Wiele lat po premierze filmu Bertolucci udzielił wywiadu, który szokuje chyba jeszcze bardziej niż jego dzieło. W 2013 roku twórca w rozmowie z dziennikarzem wyznał, że Maria Schneider, odtwórczyni jednej z głównych ról w filmie, nie została uprzedzona o scenie gwałtu z jej udziałem:
Jedliśmy z Marlonem śniadanie w budynku, w którym kręciliśmy film.
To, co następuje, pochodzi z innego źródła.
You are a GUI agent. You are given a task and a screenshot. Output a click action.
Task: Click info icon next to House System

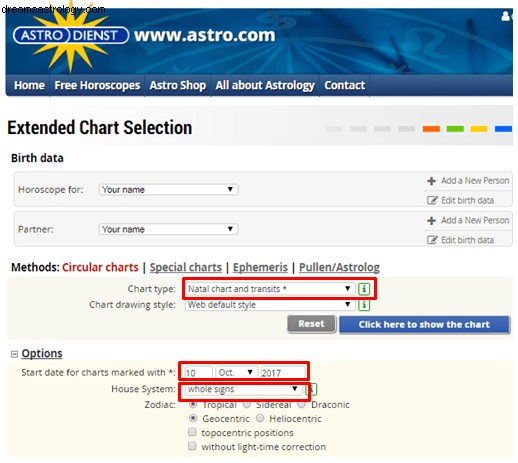click(311, 389)
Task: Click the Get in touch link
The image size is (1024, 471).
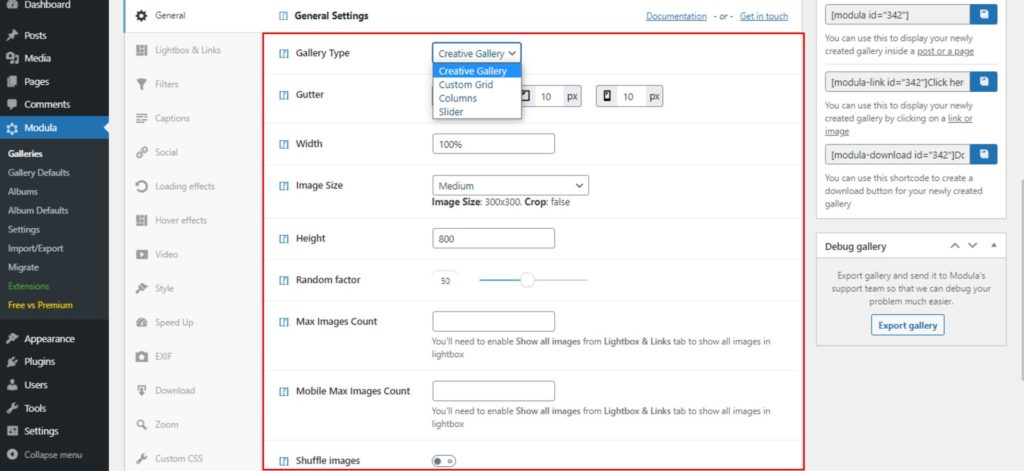Action: 764,16
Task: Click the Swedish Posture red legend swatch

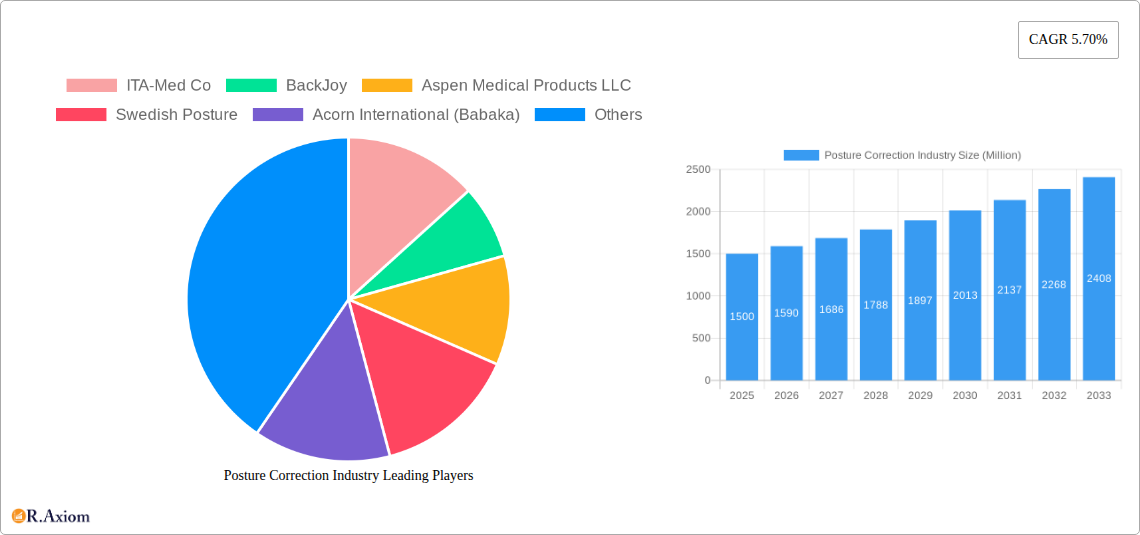Action: click(81, 115)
Była bagietka, masło... W pewnym momencie spojrzeliśmy na siebie i bez słów porozumieliśmy się w kwestii tego, co chcemy pokazać. Czułem się okropnie nie fair wobec Marii, ponieważ nie powiedziałem jej co się stanie.
Nie widzieliśmy się po realizacji filmu, znienawidziła mnie. Chciałem, żeby zareagowała jak kobieta, nie jak aktorka. Chciałem, aby ona naprawdę czuła się upokorzona, a nie tylko to grała. Nie żałuję tego, ale czuję się winny.
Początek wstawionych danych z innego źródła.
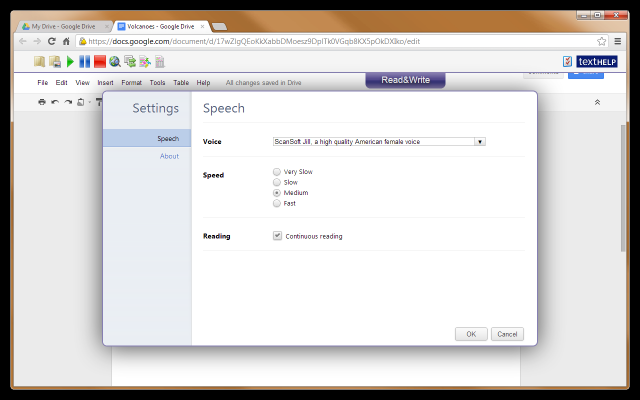The image size is (640, 400).
Task: Toggle the Continuous reading checkbox
Action: (277, 236)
Gdy Maria umarła pomyślałem sobie "Boże, jest mi tak przykro, że nie mogłem jej przeprosić za to, co ja z Marlonem jej zrobiliśmy w tej scenie". Ona naprawdę poczuła się upokorzona, ale wydaje mi się, że najbardziej zabolało ją to, iż nie mogła przygotować się do tej sceny jak prawdziwa aktorka. Ja jednak chciałem ukazać jej ludzką reakcję, nie aktorską.
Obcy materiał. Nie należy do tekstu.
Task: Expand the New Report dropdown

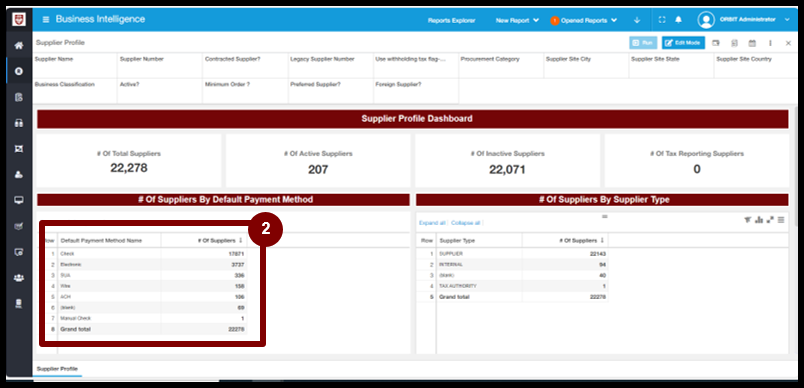Action: click(517, 21)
Ekscentryczny pomysł reżysera został już mocno skrytykowany przez Hollywood. Celebryci tacy jak Chris Evans, Jessica Chastain czy Evan Rachel Wood wyrazili swoje obrzydzenie na Twitterze:
To łamie mi serce. Obaj muszą być chorymi indywiduami jeśli uważają, że to było ok - napisała Wood.
Powinni trafić do więzienia - pisze Chris Evans.
Po zakończeniu zdjęć, Maria Schneider musiała odbyć kurację w szpitalu psychiatrycznym. Zmarła pięć lat temu w Paryżu w wieku 58 lat. Na kilka lat przed śmiercią wyznała, że czuła się "trochę zgwałcona":
Byłam wściekła. Powinnam była zadzwonić wtedy do mojego agenta, ponieważ nie można zmusić kogoś do robienia czegoś, czego nie ma w scenariuszu, ale ja tego wtedy nie wiedziałam. Marlon nie przeprosił mnie po wszystkim. Czułam się upokorzona i trochę zgwałcona.
Czy dziś ktokolwiek jeszcze jest w stanie wytłumaczyć pomysł Brando i Bertolucciego działaniem "dla dobra sztuki"?